Chicago Bridge and Iron (CB&I), formerly known as Shaw Modular Solutions, makes modules being used to assemble four Westinghouse AP1000 reactors being built at Plant Vogtle in Georgia and V.C. Summer in South Carolina.
“CB&I is unable to provide properly constructed modules… and [have demonstrated a] continued inability to reliably meet the quality and schedule requirements of the project,” Barbara Antonoplos, a ratepayer, testified, citing a report from the utility’s regulatory staff in South Carolina.

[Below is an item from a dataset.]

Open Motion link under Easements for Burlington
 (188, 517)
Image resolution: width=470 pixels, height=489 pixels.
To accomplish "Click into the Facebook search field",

“These problems have existed from the beginning and been raised in every other VCM hearing and still there is no fix… they [Georgia Power] still do not have a competent outfit making parts and once the new parts get delivered to Vogtle, they are repairing them to make them acceptable. This alarms me because incompetence of this magnitude breeds disaster especially when it comes to construction of a nuclear device. There is no way these reactors can be considered safe… when ‘patch it together’ is the best construction model they are able to come up with,” Antonoplos said.
“Ongoing failures of this sort result in escalating cost and I don’t believe you should force ratepayers to foot the bill for such gross incompetence,” Antonoplos said.
Southern Company’s projections do not include the cost of the lawsuit they’re engaged in with their contractor, The Shaw Group/Chicago Bridge and Iron, nor the full cost of not getting Federal Loan Guarantees, for which the negotiation deadline has been extended three times according to Georgia WAND’s website.
During the cross-examination component, Liz Coyle, Consumer Energy Program Director at Georgia Watch, and a former candidate in 2009 for Atlanta City Council District 6, asked Georgia Power representatives, “Why is it appropriate at this point in the process–when you acknowledge that the budget is overbudget–to say, well then, let’s just change what the budget is, so that we are no longer in this position of overruns?”
The Georgia Power attorney asked the witness to not answer the question because it calls for a legal conclusion.
During the hearings, Commissioner Tim Echols (District 2) suggested that cost overruns at Plant Vogtle should be capped and Georgia Power may have to absorb some of the cost overruns related to expanding Plant Vogtle.
Steve Prenovitz’s cross-examination of Georgia Power was like a wild bird entering the room for four long, agonizing hours of a mix of cross examination, testimony, and unrelated ramblings.
Prenovitz, an expert in economics with Nuclear Watch South, challenged continuing the Vogtle project. He raised the question over whether the public would be better served by cutting their losses on Vogtle before massive cost overruns in the future reach stratospheric numbers.
Georgia Power has said the company has an excess capacity of energy, raising the question of why Georgia ratepayers should make big bets on nuclear that they do not need and is too expensive and dangerous.
David McKinney, a Georgia Power witness, testified that Georgia Power can “absolutely control costs on Vogtle.”
However, given the company’s history of cost overruns and the fact that they are already 1.7 billion dollars overbudget on this project, McKinney’s statement sounds ridiculous.
Georgia regulators said they are studying an approach being taken in Mississippi that involves sharing the extra costs between utility customers and shareholders, as reported in the Wall Street Journal newspaper.
(END/2013)
CORRECTION: A previous version of this article states that Barbara Antonoplos testified to the PSC that certain issues had already been brought up at every other CB&I hearing; however, the article has been corrected to reflect that she testified that the issues had been brought up at every other VCM [Vogtle Construction Monitoring] hearing.